• [What to work on]:
**A.** Reproduce the passage from the forum post about the NMR structure-solving script below, starting at the words "I had much less" and stopping after the words "and protein repeatedly.".
**B.** Carry on the forum post below about the structure-solving script's trouble with phosphoserine and two-chain complexes, picking up after its final sentence.

• [Text passage]:
'''
Structure Solving Pipeline Does not work well with PTMs, heteromers

ming · 3 March 2025 11:30

Hi, I have succesfully solved APO structure (chain A) with NOE data with ccpnmr and nih-xplor using the well written guide for structure solving provided by:

I had much less success with a protein-peptide complex with phosphoserine (SEP) however.

However, when I finished assigning the NOEs for the Holo structure, where there are two chains: A (protein) and B (peptide with phosphoserine SEP), the script.sh generated by ccpnmr works and runs to completion, but with unexpected outcomes. The script.sh deletes my phosphate atoms on my SEP molecule, and renames it to SER. The protein size quadrupled from 44 residues to 188 residues due to the program expecting symmetric dimers if the chain length is larger than 1, and replicating and stitching together my peptide and protein repeatedly.

Problem 1. Phosphoserine (SEP) is recognised by NIH-xplor and its protein topology / potential files, but the script.sh has many parts that forcefully converts SEP to SER instead. I have identified that the:

“from iupacNaming import toIUPAC, fromIUPAC” and
“toIUPAC()” code does not having SEP, and added in the SEP atom naming into iupacNaming.py in NIH-xplor/python but that does not fully fix things. The pdb generation script and talos also converts SEP to SER many times throughout the script.sh, and this causes the final stimulated annealing step to be off, as the SEP is key for binding, as SER is non-binding. This problem is most obvious at the fold.py step, and with the out.nef step, at which point the SEP is completely changed to SER.

Problem 2: The script.sh handles symmetric dimers in the workflow, but cannot handle hetero, non symmetric multimers. It automatically reads through the protein chain in the .nef file and treats chain A and chain B like a single chain very early on, despite it being stated that:

     35  A  39   GLY  middle  .  .
     36  A  40   ASN  middle  .  .
     37  A  41   SER  end     .  .
     38  B  501  GLY  start   .  .
     39  B  502  LEU  middle  .  .

The protein and peptide are distinct.
'''
• [Material provided]:
'''
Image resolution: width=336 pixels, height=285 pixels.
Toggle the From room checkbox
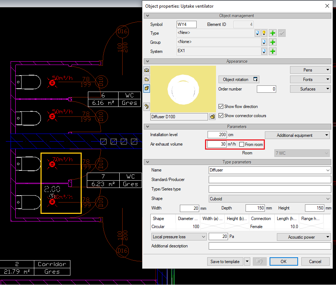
'''
'''
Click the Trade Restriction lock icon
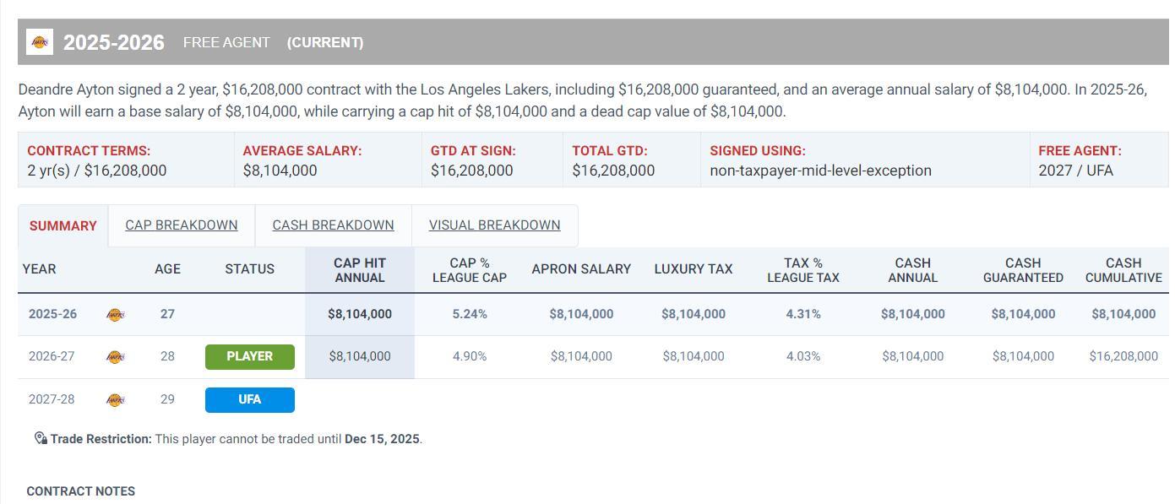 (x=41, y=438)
'''
'''
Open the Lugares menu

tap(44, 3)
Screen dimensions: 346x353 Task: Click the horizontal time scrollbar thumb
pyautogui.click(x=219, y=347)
'''
• [Task-by-task results]:
**A.**
I had much less success with a protein-peptide complex with phosphoserine (SEP) however.

However, when I finished assigning the NOEs for the Holo structure, where there are two chains: A (protein) and B (peptide with phosphoserine SEP), the script.sh generated by ccpnmr works and runs to completion, but with unexpected outcomes. The script.sh deletes my phosphate atoms on my SEP molecule, and renames it to SER. The protein size quadrupled from 44 residues to 188 residues due to the program expecting symmetric dimers if the chain length is larger than 1, and replicating and stitching together my peptide and protein repeatedly.

**B.**
I have tried changing the code line by line, but it has taken me a long time without much success. Is there any way for the code to become more generalisable to handle SEP (already encoded in NIH-xplor) and avoid funny multimerisation issues?

Thank you.

ElizaP · 4 March 2025 08:17

Hi,

Did you use genLingandCif.py (Xplor NIH) to generate .top and .par files required for calculations?

Individual python scripts that are called by script.sh would need to be modified with protocol.initTopology and protocol.initParams lines before readNEF is called. At the moment you have to do it manually in the Xplor NIH scripts.

There must be a problem with psf generation from your input.nef. I am not sure if this is because of your non standard residue. I saw you posted message on Xplor NIH mailing list, which is the best place for this kind of query and lets see what they suggest.

In the meantime I will have a go myself with your input.nef

BW,
Eliza

ming · 4 March 2025 09:34

Dear Eliza,

Thank you for your prompt reply. I did not use genLingandCif.py, as there already seems to be a definition for SEP (phosphoserine) within the NIH topology files, and I do see some parts of the python code behind xplor:

In the xplor-nih-3.9/toppar/protein-4.0.top file, there seems to be some reference to phosphoserine:

! patch to turn serine into phosphoserine
! This one includes the phosphate group
! CDS 2020/11/16
!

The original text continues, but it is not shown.